FORFEITED: By the University of Nevada, Las Vegas, 18 football victories over the past two years, including a win in the 1984 California Bowl over Toledo, because of the academic ineligibility of seven players. UNLV's 1983 record goes from 7-4 to 0-11 and its 1984 record from 11-2 to 0-13.
RESIGNED: As head coach of Louisiana Tech's women's basketball team, SONJA HOGG, 39. Hogg compiled a 306-54 record during her 11 years with the Lady Techsters, including national championships in 1981 and '82. Co-head coach Leon Barmore, 38, assumes sole coaching responsibilities.
TRADED: By the Detroit Red Wings, DAVE (TIGER) WILLIAMS, 31, the NHL's career penalty minutes record-holder (3,157), to the Los Angeles Kings for future considerations; by the Hartford Whalers, 1984 Olympian DAVID A. JENSEN, 19, to the Washington Capitals, for goaltender Peter Sidorkiewicz, 21, and center Dean Evason, 20.

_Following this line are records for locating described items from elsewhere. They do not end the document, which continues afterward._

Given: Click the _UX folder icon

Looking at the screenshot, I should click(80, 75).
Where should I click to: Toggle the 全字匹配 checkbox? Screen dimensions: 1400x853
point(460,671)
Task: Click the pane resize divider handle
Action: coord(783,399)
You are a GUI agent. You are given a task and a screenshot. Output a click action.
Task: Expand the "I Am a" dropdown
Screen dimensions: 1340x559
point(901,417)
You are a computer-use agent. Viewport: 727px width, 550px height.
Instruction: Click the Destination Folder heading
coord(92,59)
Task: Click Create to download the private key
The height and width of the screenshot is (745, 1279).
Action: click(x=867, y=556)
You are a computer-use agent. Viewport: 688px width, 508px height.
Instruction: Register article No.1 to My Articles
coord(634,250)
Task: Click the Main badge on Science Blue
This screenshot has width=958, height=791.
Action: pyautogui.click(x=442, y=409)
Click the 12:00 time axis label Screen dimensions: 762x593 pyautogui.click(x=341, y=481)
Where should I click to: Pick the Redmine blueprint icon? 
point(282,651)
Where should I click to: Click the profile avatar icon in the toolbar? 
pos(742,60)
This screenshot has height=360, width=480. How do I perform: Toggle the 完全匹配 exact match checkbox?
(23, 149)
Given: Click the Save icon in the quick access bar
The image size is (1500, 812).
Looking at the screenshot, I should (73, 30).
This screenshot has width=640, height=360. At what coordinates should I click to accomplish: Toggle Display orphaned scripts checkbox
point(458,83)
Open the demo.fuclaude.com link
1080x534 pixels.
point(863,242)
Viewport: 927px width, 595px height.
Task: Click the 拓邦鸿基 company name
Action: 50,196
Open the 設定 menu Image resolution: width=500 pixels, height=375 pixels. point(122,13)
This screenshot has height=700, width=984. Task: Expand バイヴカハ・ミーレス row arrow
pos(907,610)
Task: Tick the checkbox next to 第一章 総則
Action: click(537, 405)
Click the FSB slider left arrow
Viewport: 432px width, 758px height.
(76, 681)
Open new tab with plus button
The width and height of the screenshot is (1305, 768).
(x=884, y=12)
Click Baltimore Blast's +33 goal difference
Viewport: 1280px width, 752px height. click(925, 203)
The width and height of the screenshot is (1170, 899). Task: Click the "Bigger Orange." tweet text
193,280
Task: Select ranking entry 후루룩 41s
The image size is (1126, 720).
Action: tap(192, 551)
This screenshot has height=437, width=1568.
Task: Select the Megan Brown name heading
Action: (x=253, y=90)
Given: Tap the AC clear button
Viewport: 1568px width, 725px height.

DIED: Hall of Fame hockey player EDDIE SHORE, 82, in Springfield, Mass. The only defenseman to win the NHL's MVP award four times, Shore played 13 seasons with the Boston Bruins (1926-40), during which he was regarded as the game's toughest performer.
Lee Shepherd, 40, a four-time world champion pro stock drag racer, of head injuries suffered in a crash, in Ardmore, Okla. Shepherd won 29 NHRA races, third on the alltime list behind Bob Glidden (43) and Don Purdhomme (34).